Stored items.
***
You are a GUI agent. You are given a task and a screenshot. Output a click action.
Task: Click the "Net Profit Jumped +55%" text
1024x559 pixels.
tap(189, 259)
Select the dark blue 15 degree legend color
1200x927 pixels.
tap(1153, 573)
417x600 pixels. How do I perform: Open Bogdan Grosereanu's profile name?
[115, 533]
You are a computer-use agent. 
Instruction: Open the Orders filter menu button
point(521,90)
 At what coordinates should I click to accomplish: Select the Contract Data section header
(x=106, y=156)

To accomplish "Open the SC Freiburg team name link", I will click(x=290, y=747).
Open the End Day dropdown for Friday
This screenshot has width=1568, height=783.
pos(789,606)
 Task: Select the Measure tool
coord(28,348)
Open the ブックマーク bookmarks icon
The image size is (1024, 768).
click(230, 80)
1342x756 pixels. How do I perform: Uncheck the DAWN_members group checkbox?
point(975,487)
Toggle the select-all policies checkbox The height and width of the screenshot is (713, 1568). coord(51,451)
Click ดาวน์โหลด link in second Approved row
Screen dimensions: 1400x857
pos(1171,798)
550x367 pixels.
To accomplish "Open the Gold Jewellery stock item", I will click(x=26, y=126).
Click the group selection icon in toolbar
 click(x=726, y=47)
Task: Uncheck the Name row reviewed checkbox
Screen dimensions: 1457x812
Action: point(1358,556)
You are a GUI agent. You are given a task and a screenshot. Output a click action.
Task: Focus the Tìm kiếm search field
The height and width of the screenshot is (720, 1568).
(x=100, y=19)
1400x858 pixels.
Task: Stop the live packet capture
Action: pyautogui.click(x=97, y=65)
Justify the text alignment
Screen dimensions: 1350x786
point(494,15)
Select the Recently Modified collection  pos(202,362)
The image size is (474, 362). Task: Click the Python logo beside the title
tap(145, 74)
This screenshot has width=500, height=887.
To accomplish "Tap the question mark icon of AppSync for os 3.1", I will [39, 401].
***
WHAT TO PRODUCE. Starting with the line that contains "Justify the text alignment", restate every line through the end of the records above, exactly and with no other lines.

EXERCISE OUTPUT.
Justify the text alignment
Screen dimensions: 1350x786
point(494,15)
Select the Recently Modified collection  pos(202,362)
The image size is (474, 362). Task: Click the Python logo beside the title
tap(145, 74)
This screenshot has width=500, height=887.
To accomplish "Tap the question mark icon of AppSync for os 3.1", I will [39, 401].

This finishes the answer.